虽然,一切都在莫涟江的预料之中,但是,真的走到这一步,她还是激动到溢于言表。
寒魏彰看着她,同样激动的红了眼眶,无言以对。
“赢了就好。”
莫涟江也顾不上怪他,紧握着手,身躯颤抖,自言自语的喃喃,眼泪一滴一滴的砸在了被子上。
“殿下……。”
肖素和齐鑫看见莫涟江这样的,终于是明白了寒魏彰为什么要让他们瞒着。
他们想要安慰,可是,两人也是忍不住欢喜到痛哭。
天乾百战,战战死战,而他们最后还是赢了。
这房里,要说还能理智的忍一忍的就寒魏彰一个人了。
他起身,一左一右搭住肖素和齐鑫两人的肩膀,道:
“好了,让你们现在到公主面前哭了吗?”
“将军……。”
他哄着拍着,不着痕迹的把两人推出了屋子,在肖素和齐鑫还没有反应过来的时候,寒魏彰就撤了手,砰的一声关上了门。
自然,他关在了门里。
莫涟江看着折回来的寒魏彰,问道:
“师祖回天都就是准备大庆的事情吗?”
他坐到床边,点点头,朝莫涟江伸出手,下一秒,她就扑到自己怀里,嚎啕大哭。
“……离叔。”
寒魏彰紧紧的抱着怀里的人,这是他第一次见到莫涟江这么放肆的哭,悲伤,痛苦,喜悦在这一刻倾数爆发。
“你做的很好了。离叔不会怪你,我们都知道你尽力了。我们感激你。活着的天乾军,和死去的天乾军都会感激你。你做的好!”

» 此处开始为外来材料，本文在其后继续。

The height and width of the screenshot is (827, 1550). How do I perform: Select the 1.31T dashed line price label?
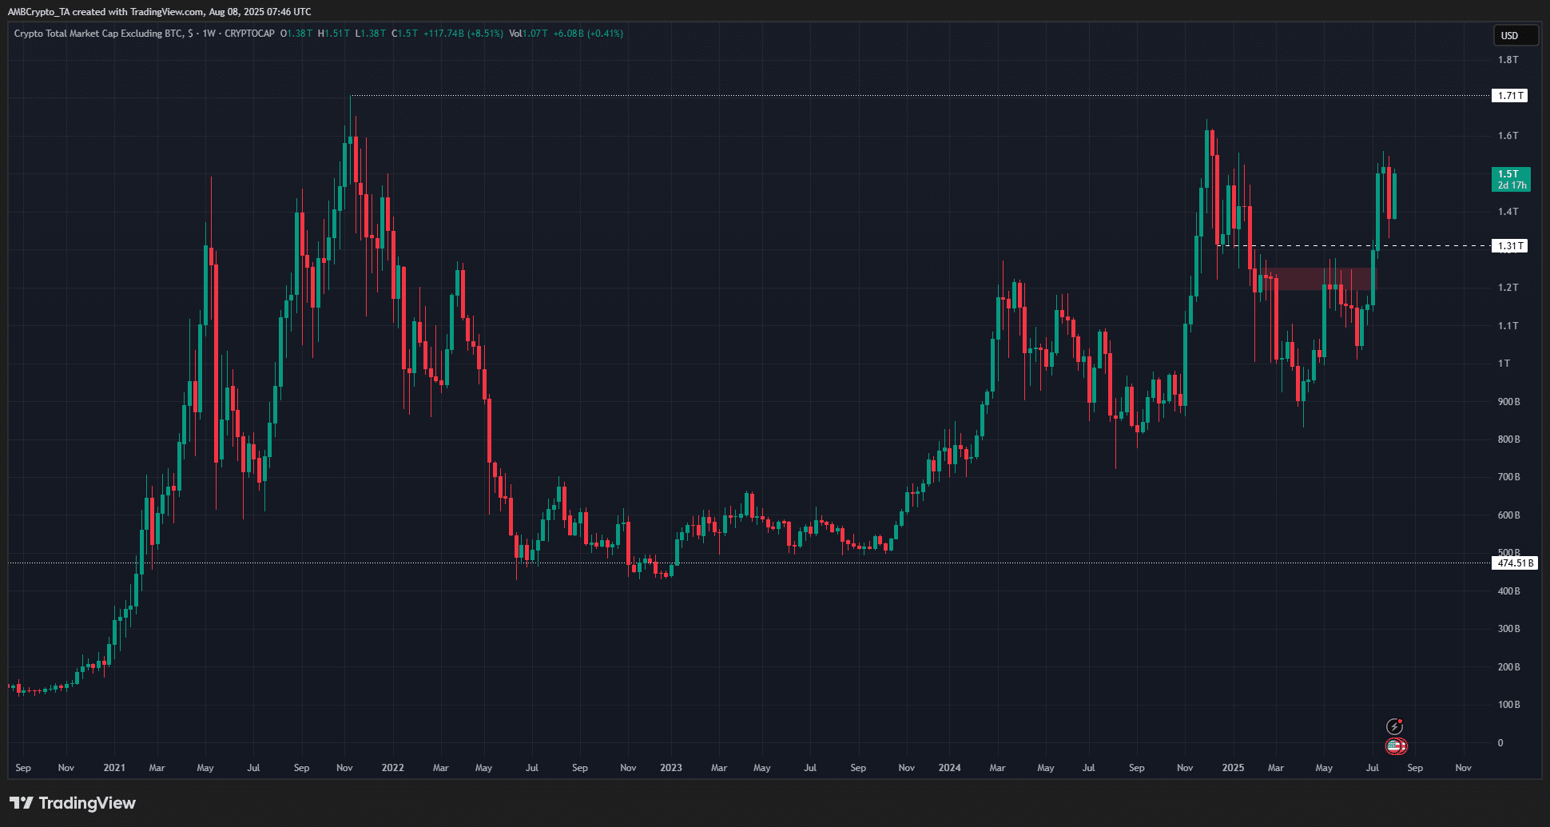pos(1509,246)

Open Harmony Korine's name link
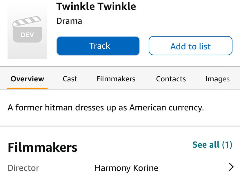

寒魏彰摸着她的头发,不怎么会说话的他,此时的每一个字,都是字字真心。
他就知道不能说,赢不能说,离叔之死不能说,可是他怎么可能瞒的住莫涟江。
他抱着怀里的人,哭着哭着没了声响。
“涟江。”
寒魏彰抱着连忙试了试鼻息,看来只是太虚弱又情绪太激动才晕了过去,心疼的给她擦了泪,慢慢放回了床上,盖上了被子。
端着等她醒来就要凉了的饭菜,又出了门。
外面肖素和离扉还坐在廊下。
寒魏彰不无埋怨道:“不是让你们过几日再说吗?”
肖素和离扉眼睛红的厉害,有些不好意思:
“憋不住。”
寒魏彰叹了一声,道:“不要再去打扰她了知道吗?师祖走的时候,说要静养。”
肖素和离扉连忙点头。
他们欲言又止,看着寒魏彰有些话,实在是不敢说,可是又实在是憋不住,齐鑫问道:
“将军,殿下是不是要回天都了?”
寒魏彰放下餐盘的手顿了顿。
他低头看着一点点失去温度的汤。眼神复杂,他嗯了一声。
下一句话,肖素拽了拽齐鑫让他别说了:他们不想让莫涟江离开边关。
肖素拽着齐鑫,朝寒魏彰道:“将军,你照顾好殿下。”
说罢,拉着齐鑫出了院子。
“你为什么不让我说?”刚出院子,还没走多远,齐鑫就甩开了肖素,着急道:
“你想让殿下走?!殿下早就是我们天乾的人了。我们是朋友,是家人。”
肖素想都没想回道:“我当然不想了!”
他和齐鑫互相瞪了一会,道:“殿下走,将军比我们都难过,你还要在将军面前提什么!殿下不走,你忍心看殿下在咱们边关受苦?殿下本来就是天机国最尊贵的昭晔公主,是天都人。”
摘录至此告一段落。